Placer County reported its first West Nile virus death of the season Monday.
A Lincoln man over the age of 65 died late last month, the county said. He is the first Placer County resident to die from West Nile virus in five years.
This season, there have been 286 confirmed human cases of West Nile virus in California and 10 virus-related deaths statewide, according to California Department of Public Health data updated Friday. Placer County has reported six human cases and record numbers of cases among mosquito and dead bird samples, the county said in a news release.
“We’re saddened to learn of this individual’s passing, and extend our sympathies to their loved ones,” said Dr. Rob Oldham, Placer County’s director of Health and Human Services, in a statement. “While we are late in mosquito season, it is a sobering reminder about the importance of taking precautions.”

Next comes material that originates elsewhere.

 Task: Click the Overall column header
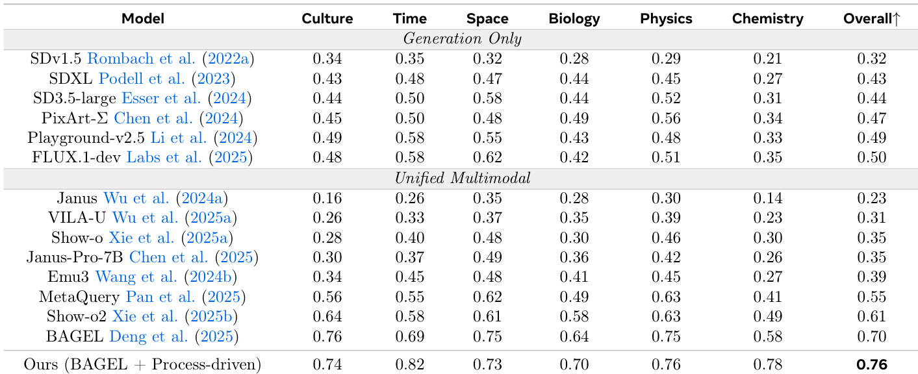(x=871, y=19)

For most people, West Nile virus does not cause serious illness. However, some people can develop a serious neurological illness like encephalitis or meningitis. Serious illness affects less than 1% of those who contract the virus.
“People 50 years of age and older have a higher chance of getting sick and are more likely to develop complications,” the county said.
West Nile virus is transmitted through mosquito bites. To reduce the risk of exposure, people are encouraged to wear DEET bug repellent, drain standing water and wear appropriate clothing during dawn and dusk when mosquitoes are most active.
“This season, we saw record numbers of West Nile virus in our mosquito and dead bird population which increases the risk for West Nile virus transmission to humans,” said Joel Buettner, general manager of the Placer Mosquito and Vector Control District, in a statement. “This tragic death reminds us that West Nile virus can be a potentially life-threatening disease and we need to take precautions to limit our exposure to mosquito bites.”
The risk of West Nile virus in Placer County is low at this point this season, the county said. County staff have not detected West Nile virus in mosquito or dead bird samples for the last four weeks.